This year’s theme for the International Day of Democracy, “Making Space for Civil Society”, is extremely timely.  Reports by many civil society organisations and networks – many of which are echoed in the recently released State of Civil Society Report 2015 by CIVICUS – point to the worrying number of at least 96 countries where serious threats to civic freedoms were reported in 2014.

The scale and the depth of these threats is of great concern. I agree with UNDP’s Civil Society Advisory Committee, whose “first and foremost concern is the shrinking legal, policy and participatory space for civil society activists and organizations, in an increasing number of countries across regions and political regimes.” While it was once true that countries in crisis and post-conflict periods are the ones where civil societies have been most at risk, we now see similar threats spreading across a range of development contexts.

A free and vibrant non-government sector is indeed seen as a threat by many governments.
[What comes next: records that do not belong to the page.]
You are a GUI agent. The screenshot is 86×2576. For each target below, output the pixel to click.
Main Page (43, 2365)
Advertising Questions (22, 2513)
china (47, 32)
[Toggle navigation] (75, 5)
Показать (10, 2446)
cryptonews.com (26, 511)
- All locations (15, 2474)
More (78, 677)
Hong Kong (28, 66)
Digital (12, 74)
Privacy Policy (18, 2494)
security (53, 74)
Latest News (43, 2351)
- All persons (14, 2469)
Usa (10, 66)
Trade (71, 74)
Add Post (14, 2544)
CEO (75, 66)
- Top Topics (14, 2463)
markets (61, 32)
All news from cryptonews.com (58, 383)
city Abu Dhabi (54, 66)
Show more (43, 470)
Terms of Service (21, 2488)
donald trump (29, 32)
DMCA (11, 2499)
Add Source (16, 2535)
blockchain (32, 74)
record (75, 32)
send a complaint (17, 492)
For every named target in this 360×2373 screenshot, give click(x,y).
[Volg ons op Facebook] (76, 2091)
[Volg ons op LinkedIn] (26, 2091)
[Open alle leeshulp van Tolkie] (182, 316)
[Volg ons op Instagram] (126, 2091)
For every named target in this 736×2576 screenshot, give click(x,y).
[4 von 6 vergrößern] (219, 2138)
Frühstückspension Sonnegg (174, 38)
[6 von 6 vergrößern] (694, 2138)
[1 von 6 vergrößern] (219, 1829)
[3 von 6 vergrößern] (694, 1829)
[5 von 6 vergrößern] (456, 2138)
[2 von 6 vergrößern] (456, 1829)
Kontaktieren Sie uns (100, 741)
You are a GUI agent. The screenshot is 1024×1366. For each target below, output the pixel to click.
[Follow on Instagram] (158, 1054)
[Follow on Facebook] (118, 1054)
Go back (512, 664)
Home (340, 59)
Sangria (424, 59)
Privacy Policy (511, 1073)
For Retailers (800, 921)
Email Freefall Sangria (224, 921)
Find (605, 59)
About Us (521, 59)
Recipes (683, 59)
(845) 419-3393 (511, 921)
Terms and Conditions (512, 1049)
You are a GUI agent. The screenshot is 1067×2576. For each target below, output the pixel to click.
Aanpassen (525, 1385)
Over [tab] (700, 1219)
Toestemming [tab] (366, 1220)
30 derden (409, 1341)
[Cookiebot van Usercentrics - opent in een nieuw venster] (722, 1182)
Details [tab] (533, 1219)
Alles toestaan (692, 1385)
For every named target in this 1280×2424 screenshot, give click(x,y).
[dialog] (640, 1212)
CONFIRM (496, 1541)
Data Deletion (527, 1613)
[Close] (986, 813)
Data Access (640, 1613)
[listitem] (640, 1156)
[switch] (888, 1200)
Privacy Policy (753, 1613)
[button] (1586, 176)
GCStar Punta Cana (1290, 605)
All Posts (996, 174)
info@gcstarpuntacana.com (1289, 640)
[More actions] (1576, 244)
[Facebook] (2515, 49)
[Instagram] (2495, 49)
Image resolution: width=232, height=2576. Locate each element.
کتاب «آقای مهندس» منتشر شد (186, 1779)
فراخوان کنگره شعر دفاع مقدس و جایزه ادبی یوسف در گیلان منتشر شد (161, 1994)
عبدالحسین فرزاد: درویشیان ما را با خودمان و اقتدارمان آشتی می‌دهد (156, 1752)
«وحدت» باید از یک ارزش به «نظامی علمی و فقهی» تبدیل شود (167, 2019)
So they over-regulate civil society organizations, putting in place restrictions on their funding, taxing, membership, registration, and thus, their functioning.

On the other hand, peaceful and inclusive societies tend not to fear meaningful interactions between the State and people, whether acting as individuals or associate in groups with like-minded others.  In particular, these governments are less likely to restrict freedom of peaceful assembly, association, and expression.

Creating such an enabling environment for civil society is a complex, nuanced and dynamic endeavor, partly because of the inherent diversity of civil society, and partly because of a growing trend towards a tighter control of the public space, due to increasing security concerns in many parts of the world.

At the country level, we at UNDP have been engaged in quiet diplomacy and advocacy, to prevent the adoption of laws that aim to restrain non-governmental organisations.  We have instead tried to promote an enabling environment that allows citizens to thrive and to play an active role in public policy and in the economic, social, and cultural spaces.

Wherever the circumstances allow, we will seek to do more, in a more systematic way, to protect and expand civic space.

  • We can use our convening power to bring unions, churches, human rights defenders, women’s groups, and other non-governmental organisations to policy tables and facilitate the setting up of national dialogue platforms.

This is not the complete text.